After years of using passports and boarding passes to check bags or board a flight, travelers in Boston and Minneapolis are trying something new: facial recognition identification systems.

This week, Delta is launching a pilot program in Minneapolis-St. Paul where some passengers will check their bags automatically through kiosks that use facial recognition software to identify ticketed passengers.

Meanwhile, JetBlue is boarding some flights in Boston with the passenger identities being confirmed by a facial recognition system before they board the plane.

“We see a future where your face is your passport for travel.
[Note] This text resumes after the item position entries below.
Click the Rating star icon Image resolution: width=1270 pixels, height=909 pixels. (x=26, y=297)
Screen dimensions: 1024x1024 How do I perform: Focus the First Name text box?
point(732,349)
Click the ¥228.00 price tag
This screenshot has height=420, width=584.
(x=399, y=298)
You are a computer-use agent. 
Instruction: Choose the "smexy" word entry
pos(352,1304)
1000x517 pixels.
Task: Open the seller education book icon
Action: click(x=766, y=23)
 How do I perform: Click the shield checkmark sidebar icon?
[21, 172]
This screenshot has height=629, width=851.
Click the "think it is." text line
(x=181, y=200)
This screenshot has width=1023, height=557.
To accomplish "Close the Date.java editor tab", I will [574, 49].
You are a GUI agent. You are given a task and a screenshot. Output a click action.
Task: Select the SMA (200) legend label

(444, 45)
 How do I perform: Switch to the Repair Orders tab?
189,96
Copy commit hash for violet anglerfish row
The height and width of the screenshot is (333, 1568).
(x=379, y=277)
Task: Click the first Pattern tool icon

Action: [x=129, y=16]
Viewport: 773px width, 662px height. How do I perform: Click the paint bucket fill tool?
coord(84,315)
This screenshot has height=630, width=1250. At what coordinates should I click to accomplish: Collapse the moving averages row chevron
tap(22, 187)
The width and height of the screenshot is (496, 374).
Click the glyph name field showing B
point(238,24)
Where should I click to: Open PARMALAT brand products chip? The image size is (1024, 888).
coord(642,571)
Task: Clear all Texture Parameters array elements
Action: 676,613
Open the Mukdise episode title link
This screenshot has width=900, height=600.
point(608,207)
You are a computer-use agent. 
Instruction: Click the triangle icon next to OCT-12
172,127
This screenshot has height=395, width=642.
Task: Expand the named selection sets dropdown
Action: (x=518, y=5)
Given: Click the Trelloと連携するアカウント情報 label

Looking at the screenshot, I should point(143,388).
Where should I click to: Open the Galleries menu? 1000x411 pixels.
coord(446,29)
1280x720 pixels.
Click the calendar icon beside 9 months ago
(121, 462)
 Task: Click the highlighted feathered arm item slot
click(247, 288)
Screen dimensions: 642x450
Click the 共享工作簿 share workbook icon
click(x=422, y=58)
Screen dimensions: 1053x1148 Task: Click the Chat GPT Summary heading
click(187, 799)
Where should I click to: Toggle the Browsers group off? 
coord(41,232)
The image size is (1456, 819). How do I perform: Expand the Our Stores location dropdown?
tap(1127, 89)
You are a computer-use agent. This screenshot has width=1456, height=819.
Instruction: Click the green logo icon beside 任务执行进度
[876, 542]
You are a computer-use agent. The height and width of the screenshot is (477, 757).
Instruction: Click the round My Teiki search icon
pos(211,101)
Where you can show up in an airport and your face checks you in, your face allows you to drop a bag, and your face allows you to go through the TSA checkpoint and ultimately board a flight,” said Joanna Geraghty, JetBlue executive vice president, customer experience.

The goal is an admirable one: move passengers through airports quicker and with less hassle. For the airlines there is the extra benefit of freeing up gate workers and those staffing ticket counters to focus on passengers who need more attention.

“It frees up the personnel that we have, to be able to deal with customers when they really need that human heart to empathize and understand,” said Gareth Joyce, senior vice president of airport customer service at Delta.

How do the new facial recognition systems work?

At Delta’s hub in the Twin Cities, passengers use self-serve kiosks to check in, get a luggage tag and tag their bag. After that, they take it to a self bag check terminal, scan their boarding pass and look into the camera screen to confirm their identity. If everything matches, they put their bag on the carousel and it will head on its way to the plane, while passengers walk to the security checkpoint.

JetBlue’s facial recognition system is used at the gate where passengers board a flight to Aruba.